El código enigma

Crítica de Roger Koza - La Voz del Interior

Máquinas inteligentes.

En el prólogo firmado por Douglas Hofstadter para Alan Turing: el enigma, la biografía, escrita por Andrew Hodges, del deslumbrante matemático británico que inspiró El código enigma, se puede leer: “La vida de Turing merece un estudio profundo, pues no sólo fue una gran figura de la ciencia del siglo XX, sino que su conducta interpersonal poco convencional le ocasionó una gran tristeza. Incluso hoy, la sociedad como un todo no ha aprendido a entenderse con ese estilo de inconformismo”. El código enigma consigue transmitir en sus propios términos esa descripción, y el primer valor ostensible del filme estriba en espolear a los espectadores a leer sobre Turing. No es poca cosa en tiempos de magos y pseudociencias.

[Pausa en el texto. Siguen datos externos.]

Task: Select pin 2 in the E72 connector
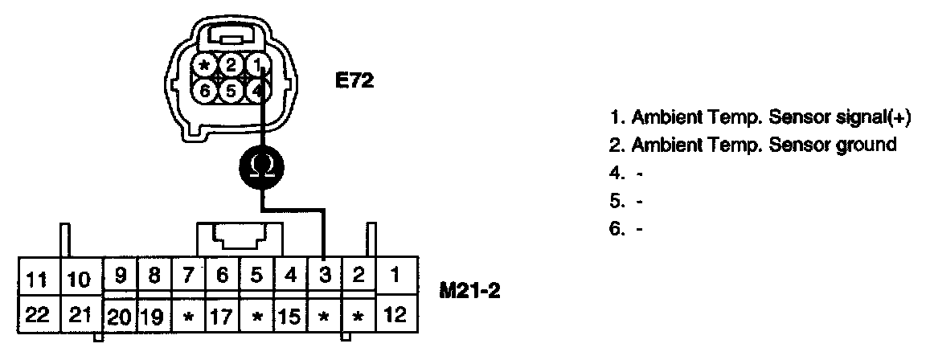click(231, 65)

En principio, que se estrene un filme sobre un hombre de ciencia es, valga la paradoja, un milagro. El conocimiento como aventura de la especie no suele ser asociado al cine de entretenimiento. Ver a Turing intentando descifrar un código junto a un equipo de científicos para poder así debilitar la estrategia comunicacional castrense de los nazis y, por ende, vencer a las huestes de Hitler, depara un placer inusual.

El centro narrativo del filme pasa por las presiones de los servicios de inteligencia británicos en el momento en que Turing tenía a su cargo la sección Naval Enigma de Bretchley Park (mansión que funcionaba como centro de desciframiento de códigos), en plena Segunda Guerra Mundial. Mientras tanto, los alemanes dominaban Europa, destruían capitales y aniquilaban vidas inocentes. El filme dejará en claro la importancia de la “Máquina de Turing” para adelantar el fin de la guerra y salvar gran cantidad de vidas.

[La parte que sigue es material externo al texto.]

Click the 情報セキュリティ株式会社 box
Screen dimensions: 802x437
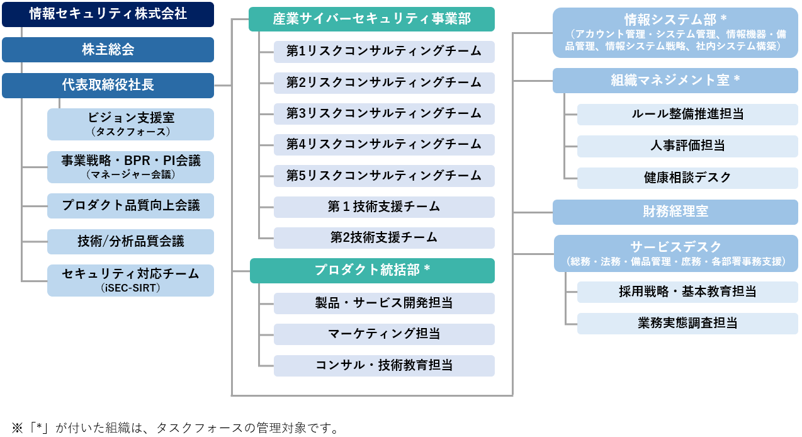click(108, 14)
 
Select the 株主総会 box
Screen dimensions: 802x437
click(108, 50)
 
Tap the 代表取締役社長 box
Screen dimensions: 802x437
click(108, 85)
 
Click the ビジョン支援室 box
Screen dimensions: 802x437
click(130, 124)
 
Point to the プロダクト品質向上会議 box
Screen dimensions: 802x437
click(130, 206)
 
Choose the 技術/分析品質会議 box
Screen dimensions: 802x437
click(130, 242)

Pero hay en El código enigma una segunda línea narrativa más cerca del ámbito de la moral que del de la inteligencia. La genealogía de la homosexualidad de Turing se cuenta aquí a través de unos flashbacks pertinentes de su adolescencia, cuando se enamoró por primera vez de un compañero de estudios. El filme también le dedica cierto tiempo a seguir las instancias de un robo en la casa de Turing, a principios de la década de 1950, que concluyó con una inesperada sentencia penal contra su homosexualidad. Uno de los momentos más poderosos, aunque fugaz, es aquel en el que a Turing se lo ve exhausto y destruido debido a un tratamiento químico perpetrado para corregir sus preferencias sexuales. El rostro de Benedict Cumberbatch, cuyo trabajo es notable, denota una tristeza infinita. La imbecilidad moralista de su tiempo se impuso a su dignidad.

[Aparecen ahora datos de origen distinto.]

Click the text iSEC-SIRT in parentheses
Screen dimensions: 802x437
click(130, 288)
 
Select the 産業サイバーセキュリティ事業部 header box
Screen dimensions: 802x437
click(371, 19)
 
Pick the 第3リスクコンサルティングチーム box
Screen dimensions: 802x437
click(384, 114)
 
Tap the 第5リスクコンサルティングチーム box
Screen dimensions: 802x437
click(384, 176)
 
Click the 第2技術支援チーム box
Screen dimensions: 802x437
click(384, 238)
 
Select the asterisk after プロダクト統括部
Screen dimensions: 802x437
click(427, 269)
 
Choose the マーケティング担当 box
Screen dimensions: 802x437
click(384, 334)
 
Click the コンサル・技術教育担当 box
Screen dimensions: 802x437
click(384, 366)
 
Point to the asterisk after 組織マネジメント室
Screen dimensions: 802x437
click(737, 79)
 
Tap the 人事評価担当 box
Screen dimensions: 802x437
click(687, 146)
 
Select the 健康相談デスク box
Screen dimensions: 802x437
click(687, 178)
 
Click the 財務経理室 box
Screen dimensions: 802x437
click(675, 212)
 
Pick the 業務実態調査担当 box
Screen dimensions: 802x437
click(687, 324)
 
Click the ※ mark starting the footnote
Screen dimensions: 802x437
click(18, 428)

Didáctica como un buen número de la revista Billiken, y de una poética dócil frente a las convenciones de una biopic, El código enigma es, sin embargo, un intenso filme de espionaje que gira en torno a la inteligencia como concepto general y a la estrechez del imaginario moral de una sociedad conservadora. Frente a esto último, no cabe duda, las máquinas son inteligentes, pero los hombres sólo de vez en cuando.